Spack Infrastructure

The spack infrastructure repository contains spack configuration in the form of spack.yaml required to build spack stacks on Cori and Perlmutter system. We leverage gitlab to automate software stack deployment which is configured using the .gitlab-ci.yml file.

Spack Configuration

The spack configuration can be found in spack-configs directory with subdirectory for each deployment. Each pipeline can be run if one sets the variable PIPELINE_NAME to a unique value in order to run a pipeline. You can check the .gitlab-ci.yml for the gitlab configuration. The pipeline can be run via web interface, if you chose this route, you must set PIPELINE_NAME to the appropriate value.

If you want to trigger pipeline via web-interface you will need to define PIPELINE_NAME variable to trigger the appropriate pipeline.

system status PIPELINE_NAME description spack.yaml
Perlmutter IN-PROGRESS PERLMUTTER_SPACK_DEVELOP This spack configuration is based on spack@develop branch to see what packages can be built. We expect this pipeline will fail and we are not expected to fix build failure.
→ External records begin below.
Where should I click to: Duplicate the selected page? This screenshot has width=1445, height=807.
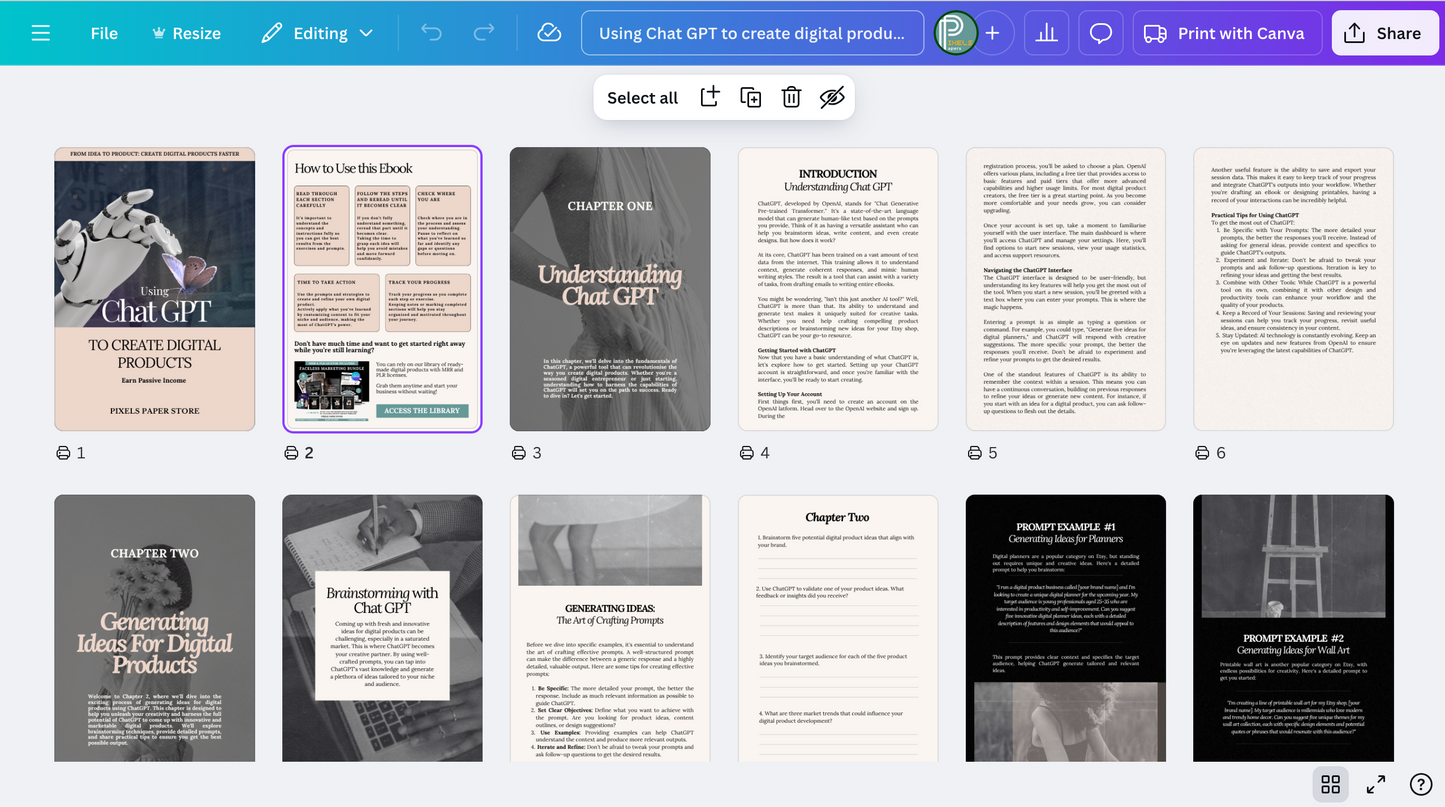[750, 97]
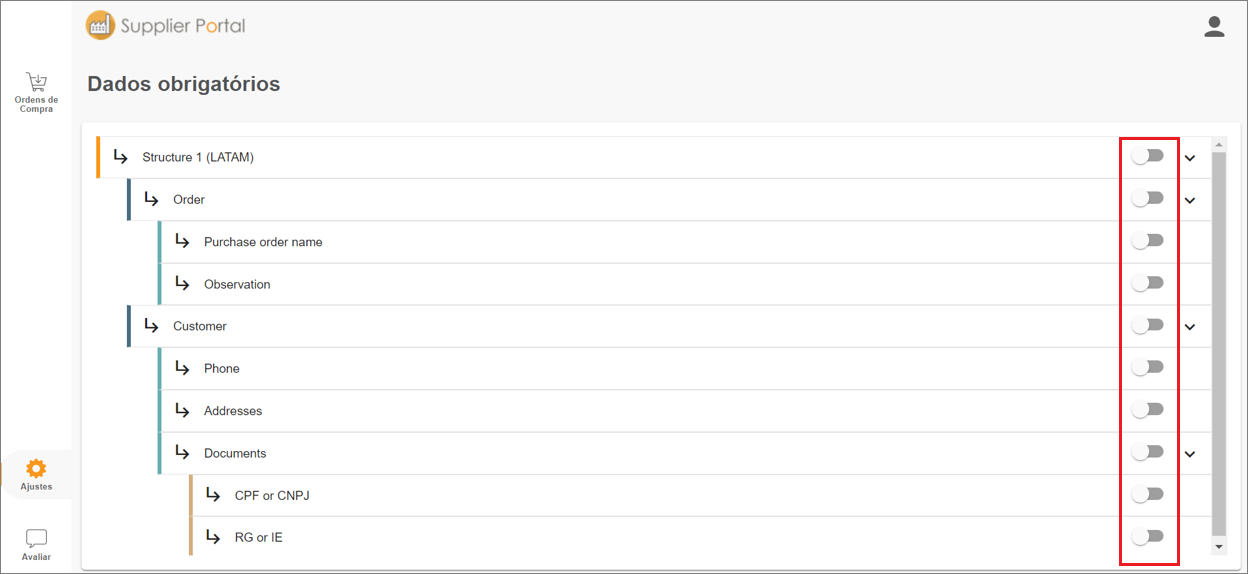This screenshot has width=1248, height=574.
Task: Open the user profile avatar icon
Action: pyautogui.click(x=1214, y=27)
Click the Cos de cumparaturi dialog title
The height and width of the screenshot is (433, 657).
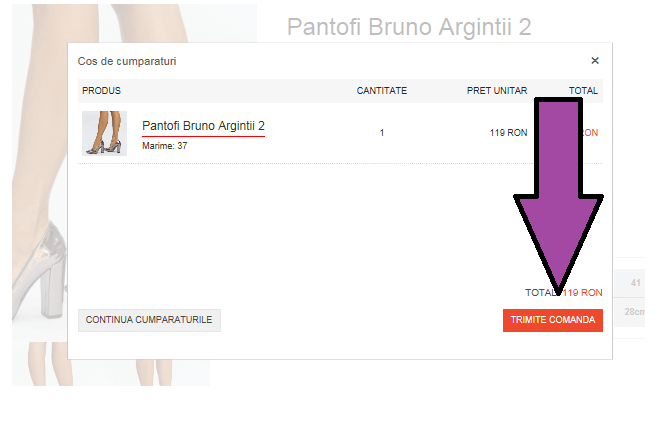coord(127,61)
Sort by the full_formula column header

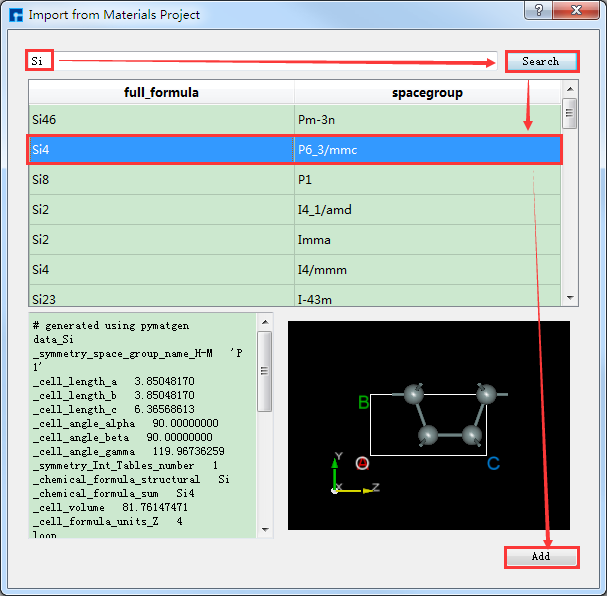pos(161,93)
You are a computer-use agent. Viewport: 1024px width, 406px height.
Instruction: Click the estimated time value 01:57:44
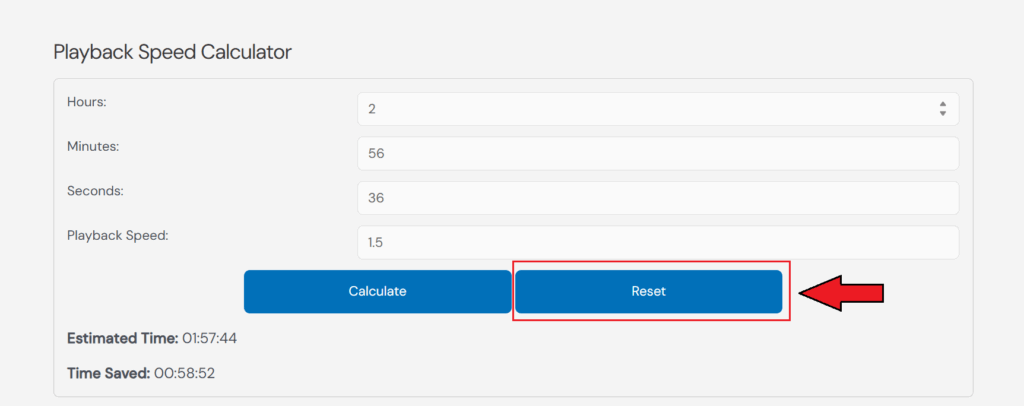tap(209, 338)

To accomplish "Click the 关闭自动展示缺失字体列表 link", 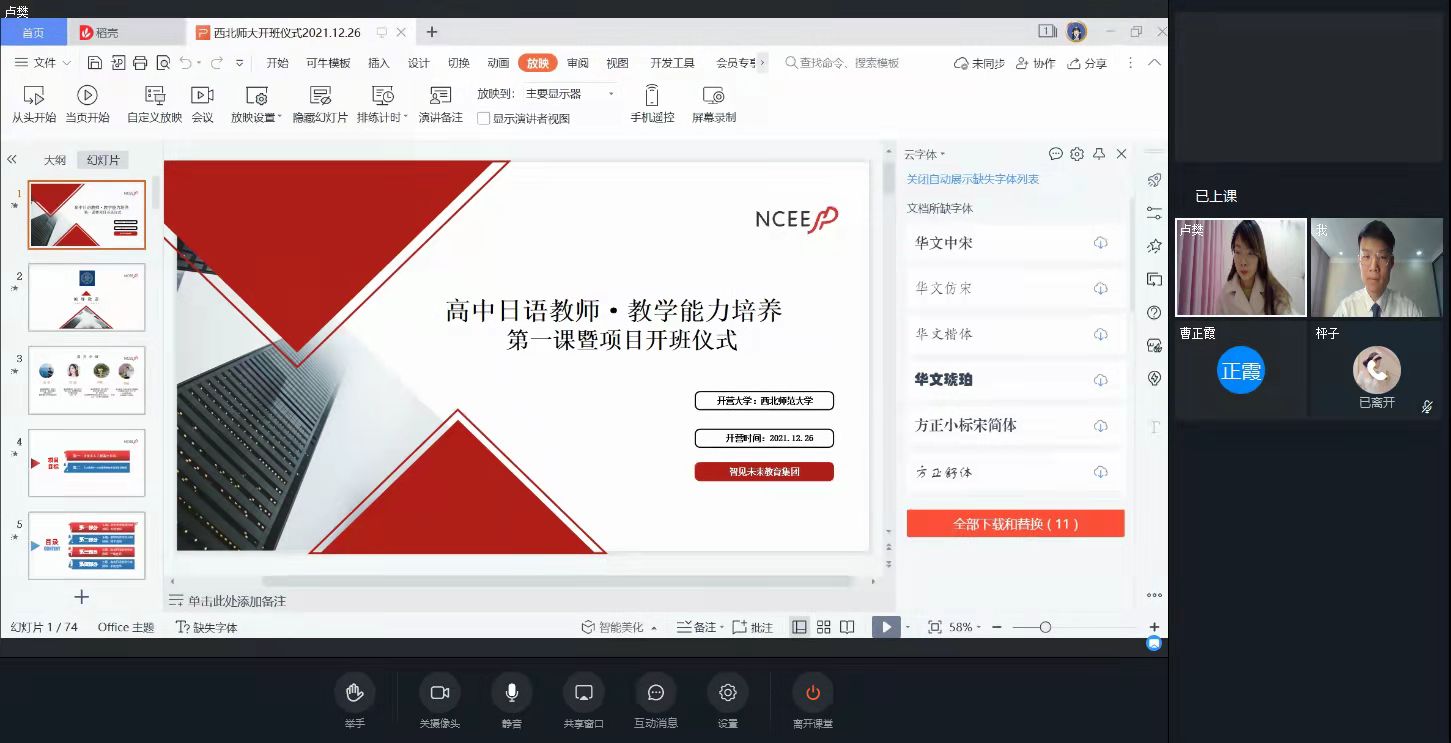I will [972, 179].
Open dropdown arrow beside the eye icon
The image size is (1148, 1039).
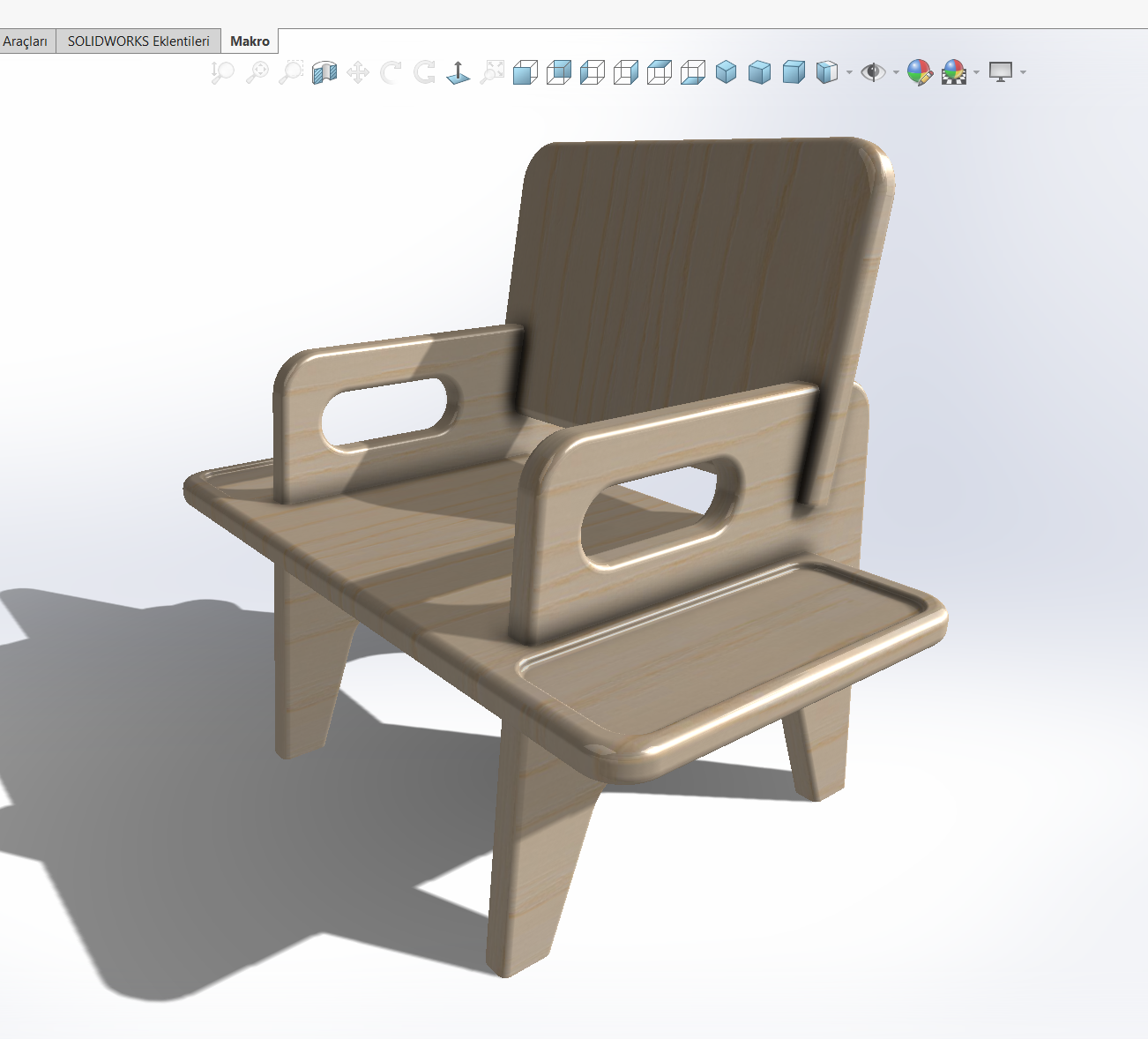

The main purpose of this project is to build as many packages across all the compilers, mpi, blas providers of interest and see what works. Since we don't know which package works during deployment, we will leverage data from this pipeline to make informed decision what packages should be picked with given compilers. This pipeline is our development and we should use this to experiment new compilers. Note that we won't hardcode versions for packages since we want to build with latest release. However we will hardcode externals depending on how system is configured. https://software.nersc.gov/NERSC/spack-infrastructure/-/blob/main/spack-configs/perlmutter-spack-develop/spack.yaml
Cori IN-PROGRESS CORI_SPACK_DEVELOP This spack configuration will build E4S stack using spack develop branch on Cori. https://software.nersc.gov/NERSC/spack-infrastructure/-/blob/main/spack-configs/cori-spack-develop/spack.yaml
Cori IN-PROGRESS CORI_E4S_22.02 This spack configuration will build E4S/22.02 on Cori using a scheduled pipeline. https://software.nersc.gov/NERSC/spack-infrastructure/-/blob/main/spack-configs/cori-e4s-22.02/ci/spack.yaml
Gerty IN-PROGRESS GERTY_E4S_22.02 This spack configuration will build E4S/22.02 on gerty using a scheduled pipeline. https://software.nersc.gov/NERSC/spack-infrastructure/-/blob/main/spack-configs/cori-e4s-22.02/ci/gerty/spack.yaml
Perlmutter COMPLETE PERLMUTTER_E4S_21.11_DEPLOY This spack configuration is deployment configuration for E4S/21.11. For more details on this stack see https://docs.nersc.gov/applications/e4s/perlmutter/21.11/ https://software.nersc.gov/NERSC/spack-infrastructure/-/blob/main/spack-configs/perlmutter-e4s-21.11/spack.yaml
Perlmutter COMPLETE PERLMUTTER_E4S_21.11 This spack configuration is used for development for building E4S/21.11 using scheduled pipeline. https://software.nersc.gov/NERSC/spack-infrastructure/-/blob/main/spack-configs/perlmutter-e4s-21.11/ci/spack.yaml
Muller COMPLETE MULLER_E4S_21.11 This spack configuration was used to build E4S/21.11 on Muller using scheduled pipeline. Once e4s/21.11 was built on Muller we followed up with building the same spack configuration on Perlmutter. https://software.nersc.gov/NERSC/spack-infrastructure/-/blob/main/spack-configs/perlmutter-e4s-21.11/ci/muller/spack.yaml
Cori COMPLETE E4S/21.05 spack stack based on e4s-21.05 branch of spack. This stack can be accessed via module load e4s/21.05. https://software.nersc.gov/NERSC/spack-infrastructure/-/blob/main/spack-configs/cori-e4s-21.05/spack.yaml
Cori COMPLETE E4S/21.02 spack configuration used for deployment purposes, this can be accessed via module load e4s/21.02 on Cori. For more details see https://docs.nersc.gov/applications/e4s/cori/21.02/ https://software.nersc.gov/NERSC/spack-infrastructure/-/tree/main/spack-configs/cori-e4s-21.02/prod/spack.yaml
Cori COMPLETE E4S/21.02 spack configuration that push to buildcache. https://software.nersc.gov/NERSC/spack-infrastructure/-/blob/main/spack-configs/cori-e4s-21.02/spack.yaml
Cori COMPLETE E4S/20.10 spack configuration that push to build cache using spack ci. This project lives in https://software.nersc.gov/NERSC/e4s-2010 and configuration was copied over here. https://software.nersc.gov/NERSC/spack-infrastructure/-/blob/main/spack-configs/cori-e4s-20.10/spack.yaml
Cori COMPLETE E4S/20.10 spack configuration for Cori used for deployment purpose. This stack can be accessed via module load e4s/20.10. This is documented at https://docs.nersc.gov/applications/e4s/cori/20.10/ https://software.nersc.gov/NERSC/spack-infrastructure/-/blob/main/spack-configs/cori-e4s-20.10/prod/spack.yaml

Running CI Pipelines

This project is configured with several scheduled pipelines that will run at different times.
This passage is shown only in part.